Your goal:
Copy each line of the records that contains the word "computer".

═════ Given data

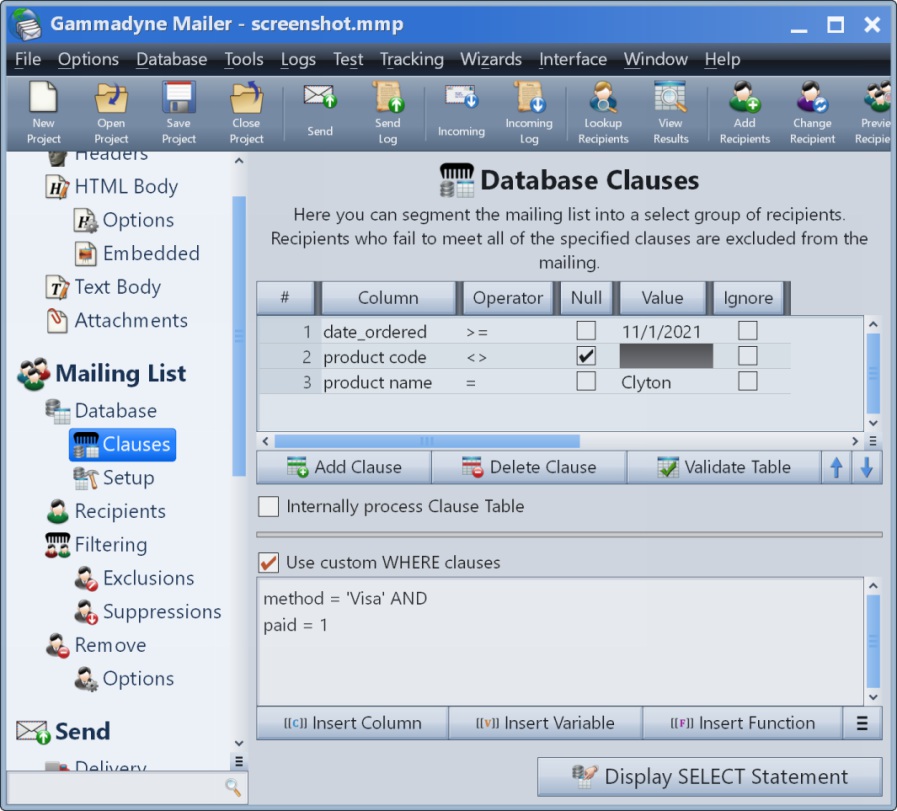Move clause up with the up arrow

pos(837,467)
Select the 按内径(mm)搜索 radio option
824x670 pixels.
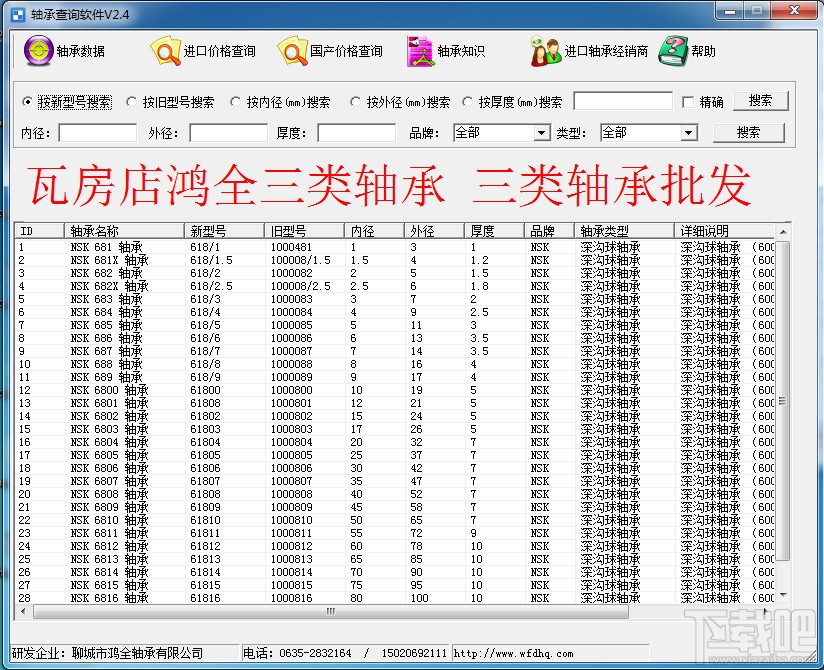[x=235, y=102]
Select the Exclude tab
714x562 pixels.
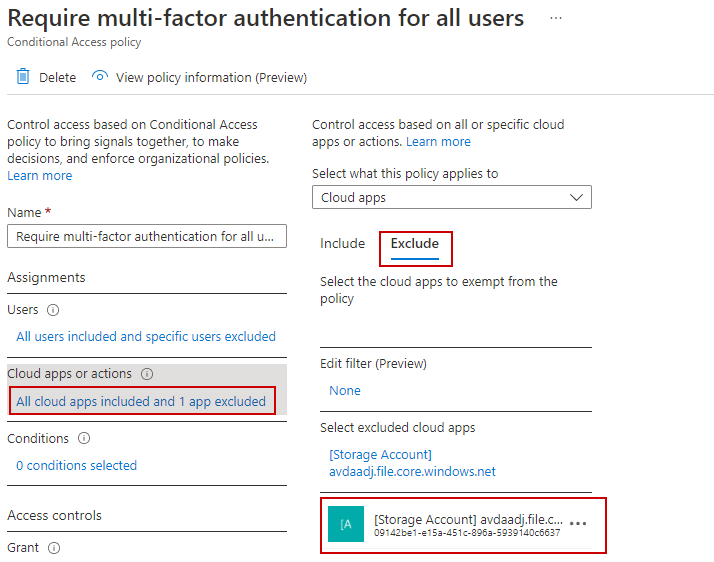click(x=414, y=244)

══════════
═════ Given data

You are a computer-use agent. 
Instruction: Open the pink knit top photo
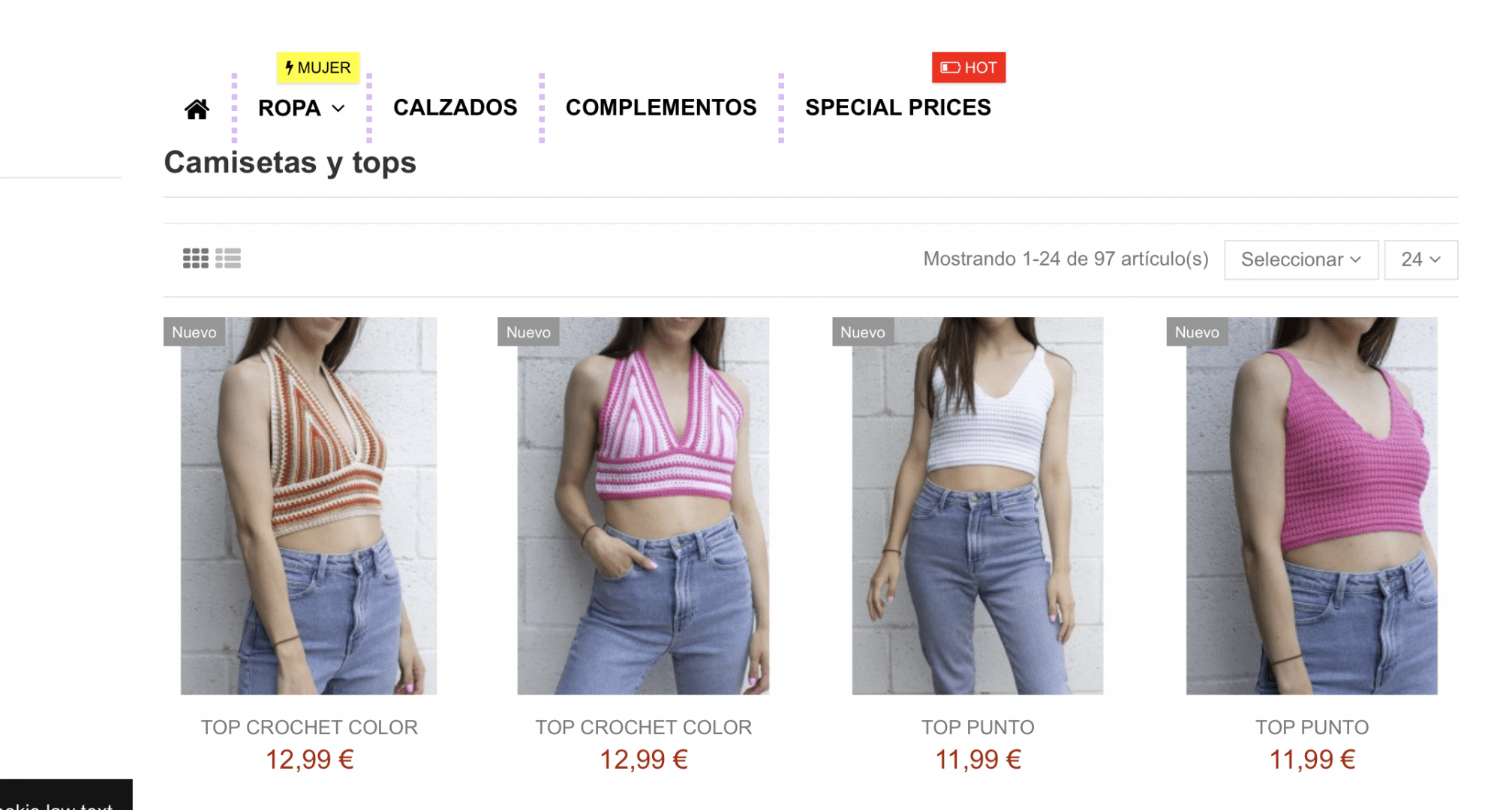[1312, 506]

══════════
═════ Given data

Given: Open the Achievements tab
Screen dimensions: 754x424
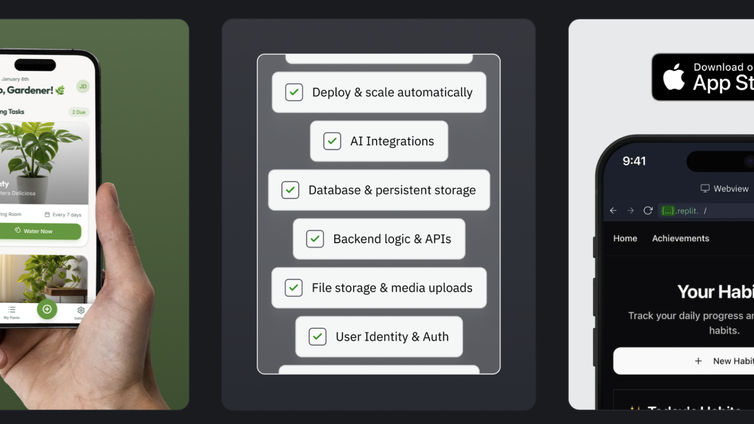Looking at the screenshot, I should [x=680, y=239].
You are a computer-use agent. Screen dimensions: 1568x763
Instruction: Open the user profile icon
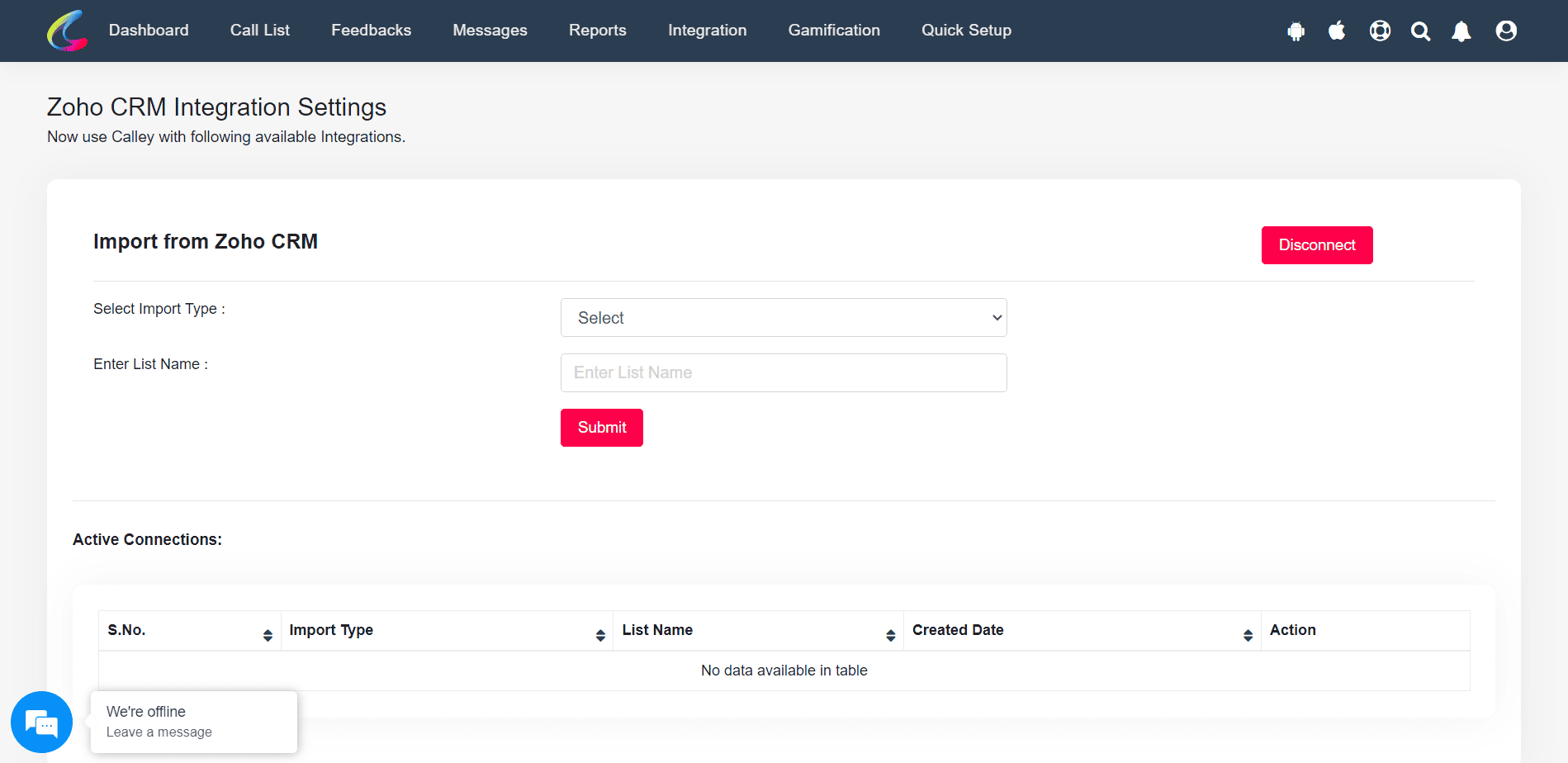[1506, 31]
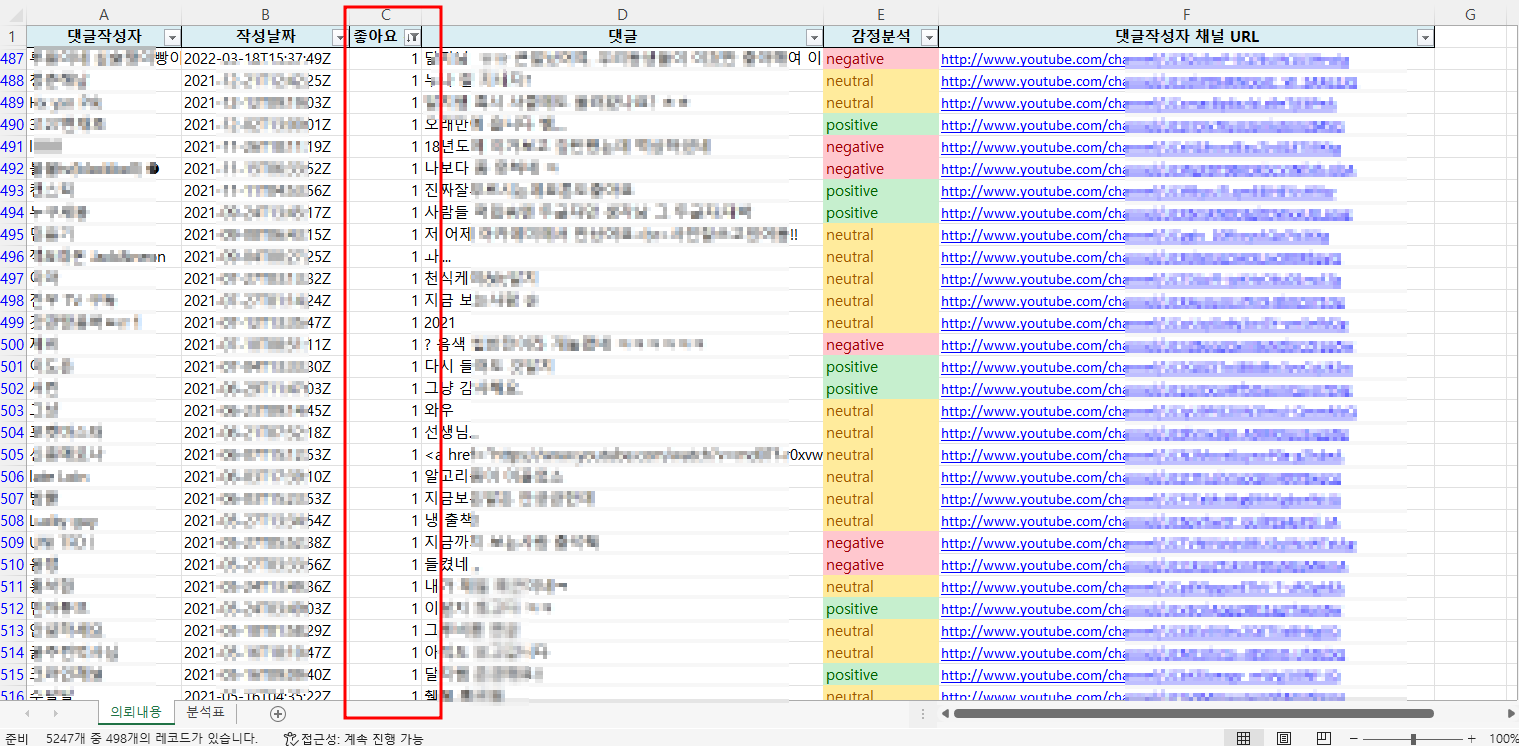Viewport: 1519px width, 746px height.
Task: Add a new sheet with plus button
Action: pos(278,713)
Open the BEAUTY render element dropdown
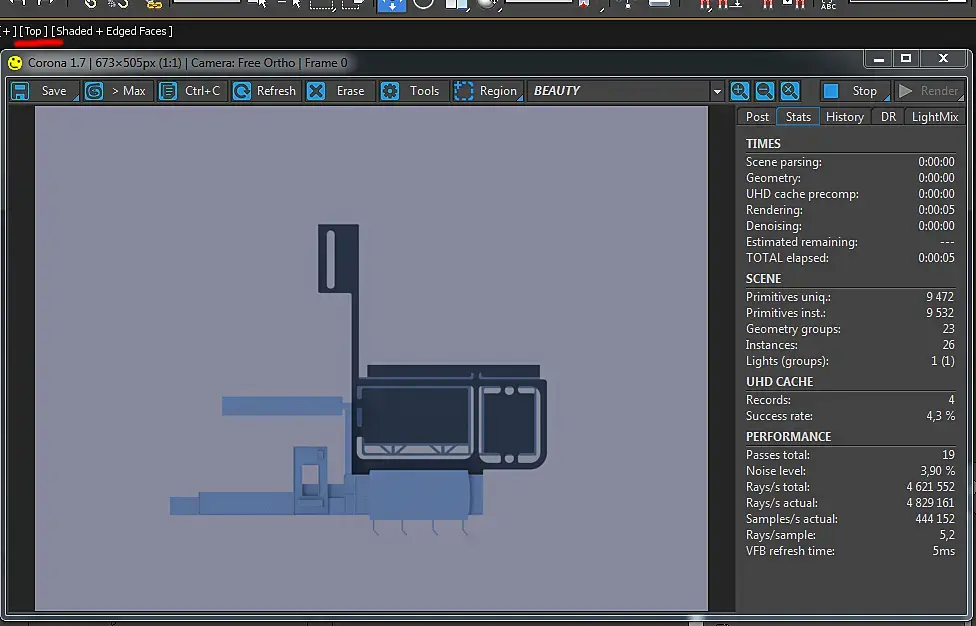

══════════

Result of this task:
You are a computer-use agent. 
You are a computer-use agent. Screen dimensions: 1568x763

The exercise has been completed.